Colorado brewers roll out lighter option

Call it the new generation of light beers: Reflecting a national trend centered around healthy living, Colorado breweries including Oskar Blues, Ska, Odell and New Belgium have begun rolling out low-calorie, low-carb brews targeted at consumers with active lifestyles.

“Both in hardcore craft drinkers and craft-curious people, the lighter option is seeing a little bit of a resurgence,” says Aaron Baker, senior marketing manager for Oskar Blues, whose new One-y IPA has 4% alcohol by volume and 100 calories per 12-ounce can, as opposed to the 6.5% ABV and 150 calories in its flagship Dale’s Pale Ale.

“We were definitely seeing calls for that [lighter option], and younger drinkers are very health-conscious,” Baker says. “That was part of the reasoning behind it, but also it was just an exciting thing to try out. We wanted to see if we could nail it.”

In a similar move, Durango’s Ska Brewing in April released Aggrolite, a 4.2% ABV IPA with 99 calories in a 12-ounce can. Ska President and co-founder Dave Thibodeau says the brewery experimented with an enzyme called glucoamylase and various combinations of aromatic hops to create a true IPA experience in a lower-alcohol beer. The brewery has seen sales of Aggrolite increase every month since its release, fueled in part by warm-weather months and the outdoor activities they facilitate.

The low-calorie IPA, in particular, is a trend that’s growing nationally, with everyone from Deschutes Brewery in Oregon to California’s Firestone Walker getting in on the buzz. In Colorado, Odell’s Good Behavior, Avery’s Pacer IPA and WeldWerks’ Fit Bits all weigh in around 4% ABV and 100 calories per can. There’s even a nonalcoholic IPA from Denver-based Grüvi, which offers a large selection of nonalcoholic beer and wine.

Provided data>
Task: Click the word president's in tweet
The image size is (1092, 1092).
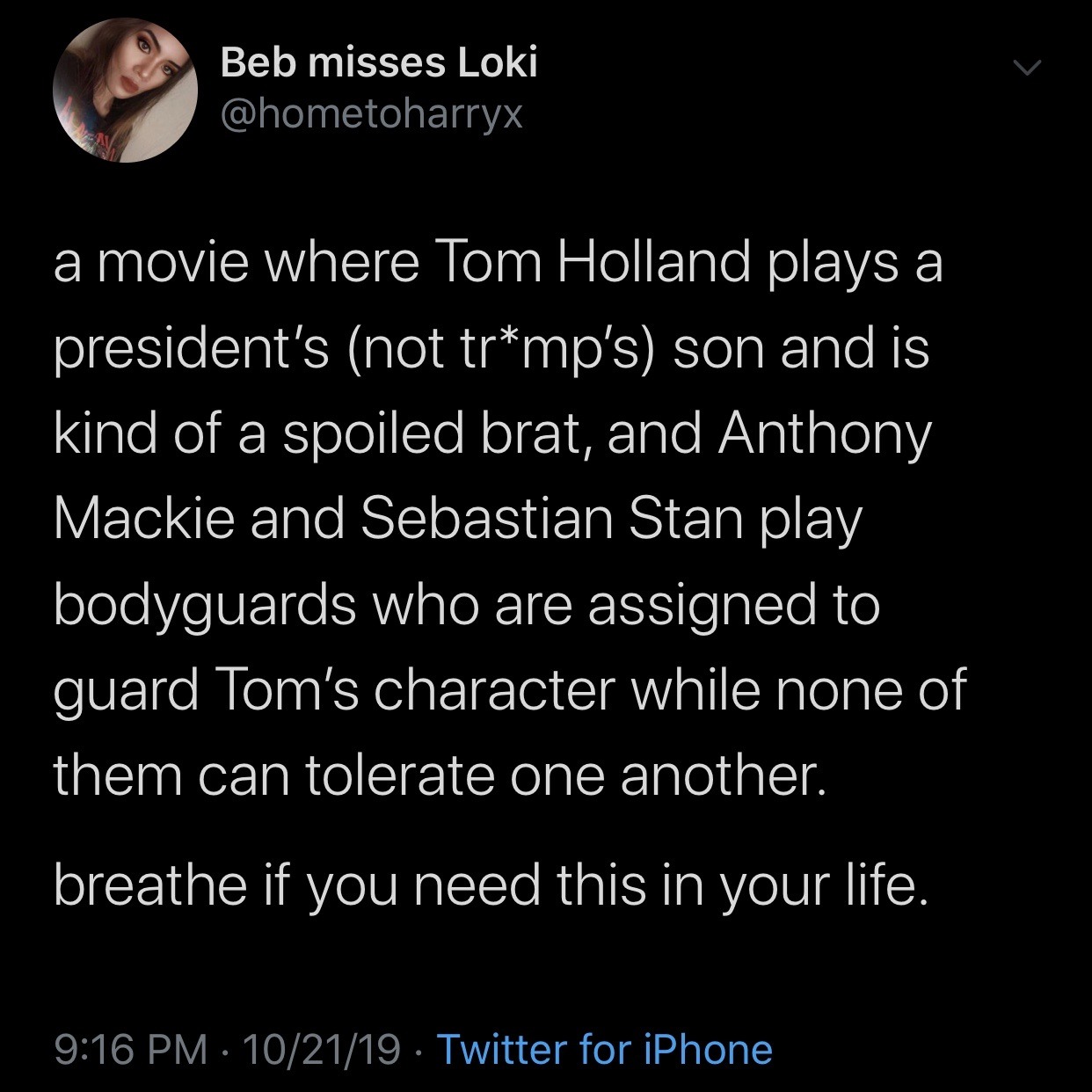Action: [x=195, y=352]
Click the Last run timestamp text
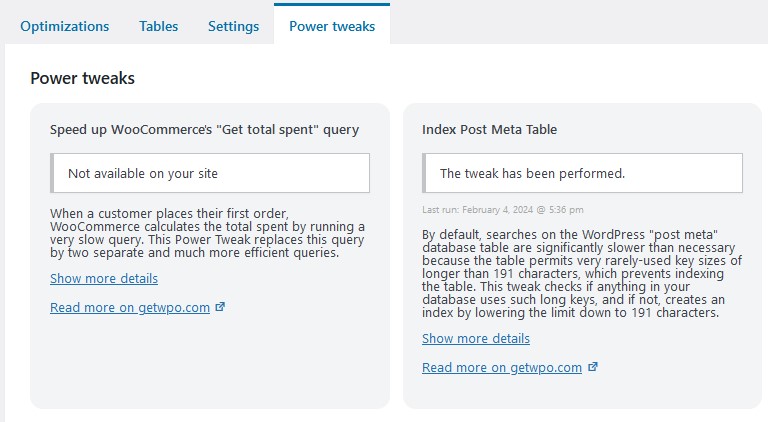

Try it>
In the article on Colorado light beers, how many calories are in a 12-ounce can of Ska Brewing's Aggrolite?

Written answer>
99 calories